Starship Costs


General Discussion

Grand Lodge

What happens if A partys ship gets destroyed or the party wants a different ship type and are in the market to get a new ship? What if one of the players wants to have a fighter or small shuttle to do some side work without the main group?
I do not see any costs in the book to help with determining how to facilitate that task. I don't have a huge problem just tacking a credit cost to the BP of a ship but i was hoping there was a bit more of a system to it


The assumption is that the GM has to come up with some convoluted means of the players acquiring a new ship without spending any money basically. You could theoretically use your BP to get a second smaller ship at the cost of not upgrading your main one, nothing strictly forbids it, but it's almost certainly not going to end well for anyone. For reference someone worked out a very rough estimate of the value of a BP in credits using an unofficial analogy from one of the devs, and I think it was 750 million?

Grand Lodge

Ah I see. Unless I give the players a Moya type ship they will have questions on how the ship just keeps improving with out putting loot into it. I may go ahead and get working on a cost formula to make a basis of a system. I had a few ideas running through my noggin, and since there is no official system anything I come up with will be just as good.

Most likely I can do a wright up and post it here to get some imput.

You don't by chance have a link to that unofficial analogy?


Yeah it's a weird system but when you think about the potential unbalance from a party just selling their ship at 1st level it kind makes sense, at least to the point where it doesn't bother me personally.
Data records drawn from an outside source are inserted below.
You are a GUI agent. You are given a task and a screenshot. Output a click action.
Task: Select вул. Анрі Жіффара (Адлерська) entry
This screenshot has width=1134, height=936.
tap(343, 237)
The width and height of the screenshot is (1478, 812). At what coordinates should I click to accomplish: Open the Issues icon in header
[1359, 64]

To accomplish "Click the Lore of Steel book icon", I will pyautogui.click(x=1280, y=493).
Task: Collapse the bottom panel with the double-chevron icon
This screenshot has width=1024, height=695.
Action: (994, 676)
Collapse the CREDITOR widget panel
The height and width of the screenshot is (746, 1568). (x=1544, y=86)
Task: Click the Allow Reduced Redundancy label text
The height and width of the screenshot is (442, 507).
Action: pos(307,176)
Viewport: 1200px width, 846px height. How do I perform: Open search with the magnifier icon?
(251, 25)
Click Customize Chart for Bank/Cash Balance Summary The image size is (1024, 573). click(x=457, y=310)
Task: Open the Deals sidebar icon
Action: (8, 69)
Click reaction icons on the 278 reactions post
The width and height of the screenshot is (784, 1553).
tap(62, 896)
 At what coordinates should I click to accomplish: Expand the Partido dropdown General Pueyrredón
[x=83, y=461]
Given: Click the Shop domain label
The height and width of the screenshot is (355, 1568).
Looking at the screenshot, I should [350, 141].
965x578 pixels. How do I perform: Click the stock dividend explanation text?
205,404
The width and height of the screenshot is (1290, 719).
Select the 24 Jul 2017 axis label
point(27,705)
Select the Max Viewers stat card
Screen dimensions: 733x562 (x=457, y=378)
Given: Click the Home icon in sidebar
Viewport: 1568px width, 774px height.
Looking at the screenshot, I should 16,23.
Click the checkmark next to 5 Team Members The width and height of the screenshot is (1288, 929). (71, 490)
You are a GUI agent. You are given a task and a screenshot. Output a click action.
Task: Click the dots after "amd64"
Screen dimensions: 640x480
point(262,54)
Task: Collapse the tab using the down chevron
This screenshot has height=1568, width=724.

I don't have the link on hand but I'll have a dig through the forums and link it here when I find it


Luke Spencer wrote:
Yeah it's a weird system but when you think about the potential unbalance from a party just selling their ship at 1st level it kind makes sense, at least to the point where it doesn't bother me personally. I don't have the link on hand but I'll have a dig through the forums and link it here when I find it

If I recall, the idea is that the group is putting loot into the ship, it's just happening offscreen. So, they're supposedly constantly tweaking and scavenging upgrade parts as they go along, but it doesn't get mentioned, the same way no one deals with purchasing food.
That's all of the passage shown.